* Task requirements: Every line with the word "chart" in it should be extracted from the data that follows.

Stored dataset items
====================
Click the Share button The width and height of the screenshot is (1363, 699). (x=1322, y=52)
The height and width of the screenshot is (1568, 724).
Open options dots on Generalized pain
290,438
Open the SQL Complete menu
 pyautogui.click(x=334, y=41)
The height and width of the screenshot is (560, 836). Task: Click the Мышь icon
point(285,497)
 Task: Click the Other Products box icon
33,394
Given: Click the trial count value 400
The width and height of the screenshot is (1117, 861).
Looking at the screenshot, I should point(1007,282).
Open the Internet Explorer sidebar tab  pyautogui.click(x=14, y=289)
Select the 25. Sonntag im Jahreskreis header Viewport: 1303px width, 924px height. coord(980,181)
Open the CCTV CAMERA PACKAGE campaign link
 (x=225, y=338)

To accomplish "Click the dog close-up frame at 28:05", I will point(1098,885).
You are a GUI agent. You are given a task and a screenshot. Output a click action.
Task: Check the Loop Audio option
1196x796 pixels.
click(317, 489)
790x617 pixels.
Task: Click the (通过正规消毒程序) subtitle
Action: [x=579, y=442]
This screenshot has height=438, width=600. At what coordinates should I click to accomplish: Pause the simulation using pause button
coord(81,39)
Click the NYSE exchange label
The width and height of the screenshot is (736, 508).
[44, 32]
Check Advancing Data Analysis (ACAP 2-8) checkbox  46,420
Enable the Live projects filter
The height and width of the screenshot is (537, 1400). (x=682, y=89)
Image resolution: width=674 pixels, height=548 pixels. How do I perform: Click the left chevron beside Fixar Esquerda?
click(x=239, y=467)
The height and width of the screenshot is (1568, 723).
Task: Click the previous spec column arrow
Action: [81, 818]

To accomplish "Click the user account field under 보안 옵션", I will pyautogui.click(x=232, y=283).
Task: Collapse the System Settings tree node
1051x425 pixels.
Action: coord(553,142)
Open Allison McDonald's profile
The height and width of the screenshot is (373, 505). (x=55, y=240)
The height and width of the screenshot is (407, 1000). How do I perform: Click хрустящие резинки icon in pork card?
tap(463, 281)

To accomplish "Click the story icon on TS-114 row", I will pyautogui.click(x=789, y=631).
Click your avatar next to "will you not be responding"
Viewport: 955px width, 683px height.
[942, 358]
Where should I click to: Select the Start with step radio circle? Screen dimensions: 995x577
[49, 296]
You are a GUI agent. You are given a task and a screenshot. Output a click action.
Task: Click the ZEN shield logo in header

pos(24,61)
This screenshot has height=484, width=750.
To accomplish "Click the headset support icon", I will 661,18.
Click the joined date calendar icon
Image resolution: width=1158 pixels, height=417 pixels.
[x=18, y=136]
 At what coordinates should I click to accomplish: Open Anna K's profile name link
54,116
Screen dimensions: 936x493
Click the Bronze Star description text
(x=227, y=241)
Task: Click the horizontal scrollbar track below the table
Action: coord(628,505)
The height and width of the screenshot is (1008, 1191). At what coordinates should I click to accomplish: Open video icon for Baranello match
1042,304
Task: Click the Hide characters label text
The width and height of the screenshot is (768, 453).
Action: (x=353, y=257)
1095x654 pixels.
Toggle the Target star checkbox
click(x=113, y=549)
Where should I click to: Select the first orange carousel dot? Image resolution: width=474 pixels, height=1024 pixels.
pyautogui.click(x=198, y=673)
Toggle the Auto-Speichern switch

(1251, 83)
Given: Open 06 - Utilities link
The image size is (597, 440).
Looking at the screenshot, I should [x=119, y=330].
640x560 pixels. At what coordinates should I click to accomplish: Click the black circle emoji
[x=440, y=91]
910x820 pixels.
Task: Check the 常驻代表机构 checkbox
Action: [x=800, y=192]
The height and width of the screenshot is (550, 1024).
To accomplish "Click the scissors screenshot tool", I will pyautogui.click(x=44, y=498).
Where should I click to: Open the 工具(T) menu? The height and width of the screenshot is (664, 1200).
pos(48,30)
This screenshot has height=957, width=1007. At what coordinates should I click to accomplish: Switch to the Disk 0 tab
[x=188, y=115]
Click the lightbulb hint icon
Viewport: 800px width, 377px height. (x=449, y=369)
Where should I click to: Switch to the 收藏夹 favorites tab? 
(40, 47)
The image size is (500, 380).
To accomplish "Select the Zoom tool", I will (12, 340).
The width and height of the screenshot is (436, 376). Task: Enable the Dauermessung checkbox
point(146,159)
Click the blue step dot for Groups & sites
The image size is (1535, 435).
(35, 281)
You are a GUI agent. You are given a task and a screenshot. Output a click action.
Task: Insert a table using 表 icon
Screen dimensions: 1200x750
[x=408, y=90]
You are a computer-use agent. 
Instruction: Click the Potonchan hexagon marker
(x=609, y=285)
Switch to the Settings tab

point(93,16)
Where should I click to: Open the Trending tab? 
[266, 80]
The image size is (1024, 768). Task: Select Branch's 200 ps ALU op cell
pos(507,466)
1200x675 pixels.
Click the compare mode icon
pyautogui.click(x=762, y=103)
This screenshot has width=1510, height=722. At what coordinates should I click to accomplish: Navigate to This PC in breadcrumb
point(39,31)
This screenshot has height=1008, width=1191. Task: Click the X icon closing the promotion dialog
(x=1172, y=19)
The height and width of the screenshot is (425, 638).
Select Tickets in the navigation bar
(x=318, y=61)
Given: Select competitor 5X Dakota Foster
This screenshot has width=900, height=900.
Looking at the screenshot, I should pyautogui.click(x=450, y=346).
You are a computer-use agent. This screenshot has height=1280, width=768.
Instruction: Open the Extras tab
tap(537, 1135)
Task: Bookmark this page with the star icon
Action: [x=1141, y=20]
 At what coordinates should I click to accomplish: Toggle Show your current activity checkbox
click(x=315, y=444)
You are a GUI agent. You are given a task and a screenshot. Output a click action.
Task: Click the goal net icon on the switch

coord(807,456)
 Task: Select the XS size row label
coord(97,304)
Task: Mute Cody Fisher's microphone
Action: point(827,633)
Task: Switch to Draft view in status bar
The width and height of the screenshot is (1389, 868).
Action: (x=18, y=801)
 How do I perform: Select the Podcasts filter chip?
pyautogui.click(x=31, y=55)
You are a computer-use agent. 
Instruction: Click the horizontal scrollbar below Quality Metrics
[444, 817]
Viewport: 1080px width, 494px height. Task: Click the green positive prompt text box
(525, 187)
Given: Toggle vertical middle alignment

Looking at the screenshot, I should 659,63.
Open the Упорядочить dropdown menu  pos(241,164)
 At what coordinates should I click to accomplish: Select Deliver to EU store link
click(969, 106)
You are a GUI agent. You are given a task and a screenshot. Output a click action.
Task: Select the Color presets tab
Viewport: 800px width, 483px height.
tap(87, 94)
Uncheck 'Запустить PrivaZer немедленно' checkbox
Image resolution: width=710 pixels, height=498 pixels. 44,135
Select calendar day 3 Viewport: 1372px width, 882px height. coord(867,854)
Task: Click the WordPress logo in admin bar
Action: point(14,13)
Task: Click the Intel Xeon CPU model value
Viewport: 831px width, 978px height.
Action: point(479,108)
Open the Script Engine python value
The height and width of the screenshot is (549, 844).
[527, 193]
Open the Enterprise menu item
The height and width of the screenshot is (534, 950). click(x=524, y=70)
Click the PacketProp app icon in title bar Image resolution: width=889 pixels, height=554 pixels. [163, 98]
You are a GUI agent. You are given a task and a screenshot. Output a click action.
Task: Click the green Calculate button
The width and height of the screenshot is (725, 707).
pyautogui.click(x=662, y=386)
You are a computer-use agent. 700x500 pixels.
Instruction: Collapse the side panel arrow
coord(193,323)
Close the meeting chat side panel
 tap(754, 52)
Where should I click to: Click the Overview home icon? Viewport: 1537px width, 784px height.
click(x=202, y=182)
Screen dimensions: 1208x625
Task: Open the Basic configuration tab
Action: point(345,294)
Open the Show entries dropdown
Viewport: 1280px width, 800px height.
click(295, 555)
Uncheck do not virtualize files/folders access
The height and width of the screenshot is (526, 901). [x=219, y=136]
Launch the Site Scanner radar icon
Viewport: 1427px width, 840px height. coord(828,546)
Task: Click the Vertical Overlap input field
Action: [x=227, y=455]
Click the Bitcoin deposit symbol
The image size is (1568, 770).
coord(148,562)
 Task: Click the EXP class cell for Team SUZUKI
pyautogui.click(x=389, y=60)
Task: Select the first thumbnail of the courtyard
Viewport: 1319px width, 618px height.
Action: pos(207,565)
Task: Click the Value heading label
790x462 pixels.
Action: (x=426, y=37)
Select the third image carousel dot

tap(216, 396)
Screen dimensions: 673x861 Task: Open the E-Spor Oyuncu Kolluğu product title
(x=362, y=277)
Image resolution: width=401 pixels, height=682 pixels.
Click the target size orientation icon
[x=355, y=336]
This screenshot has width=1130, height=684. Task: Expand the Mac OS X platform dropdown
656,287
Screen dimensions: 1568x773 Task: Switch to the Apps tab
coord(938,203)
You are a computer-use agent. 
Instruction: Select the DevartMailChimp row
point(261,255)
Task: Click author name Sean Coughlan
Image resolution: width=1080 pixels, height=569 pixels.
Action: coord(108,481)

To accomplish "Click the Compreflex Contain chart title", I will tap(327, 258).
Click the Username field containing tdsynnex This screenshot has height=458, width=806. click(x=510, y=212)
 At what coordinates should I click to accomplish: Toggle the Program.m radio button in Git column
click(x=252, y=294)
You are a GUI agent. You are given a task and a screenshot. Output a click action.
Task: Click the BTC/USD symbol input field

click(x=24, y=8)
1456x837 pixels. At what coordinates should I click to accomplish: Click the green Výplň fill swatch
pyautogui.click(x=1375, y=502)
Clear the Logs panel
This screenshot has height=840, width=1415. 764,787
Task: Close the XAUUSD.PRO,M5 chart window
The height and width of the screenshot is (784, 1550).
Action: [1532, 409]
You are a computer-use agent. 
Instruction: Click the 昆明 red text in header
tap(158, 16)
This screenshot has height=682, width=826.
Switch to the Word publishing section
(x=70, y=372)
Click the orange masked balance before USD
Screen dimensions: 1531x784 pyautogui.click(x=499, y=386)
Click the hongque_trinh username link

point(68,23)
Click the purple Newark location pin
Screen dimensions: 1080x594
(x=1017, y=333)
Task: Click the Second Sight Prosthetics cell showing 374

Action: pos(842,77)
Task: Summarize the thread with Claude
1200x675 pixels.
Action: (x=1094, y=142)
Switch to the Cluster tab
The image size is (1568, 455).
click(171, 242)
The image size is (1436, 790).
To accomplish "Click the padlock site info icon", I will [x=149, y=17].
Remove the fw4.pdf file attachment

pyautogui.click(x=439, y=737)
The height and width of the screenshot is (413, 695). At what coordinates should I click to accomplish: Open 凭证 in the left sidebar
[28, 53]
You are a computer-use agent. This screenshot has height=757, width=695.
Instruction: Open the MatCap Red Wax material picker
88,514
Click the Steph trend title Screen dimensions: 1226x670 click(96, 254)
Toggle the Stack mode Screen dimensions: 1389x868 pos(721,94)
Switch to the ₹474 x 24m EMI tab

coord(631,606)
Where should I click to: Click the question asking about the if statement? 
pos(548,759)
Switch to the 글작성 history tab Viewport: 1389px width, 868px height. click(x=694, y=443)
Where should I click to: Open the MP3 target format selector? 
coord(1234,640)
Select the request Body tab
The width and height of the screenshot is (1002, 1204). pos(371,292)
====================
* Worked solution:
To accomplish "Click the Compreflex Contain chart title", I will tap(327, 258).
Task: Close the XAUUSD.PRO,M5 chart window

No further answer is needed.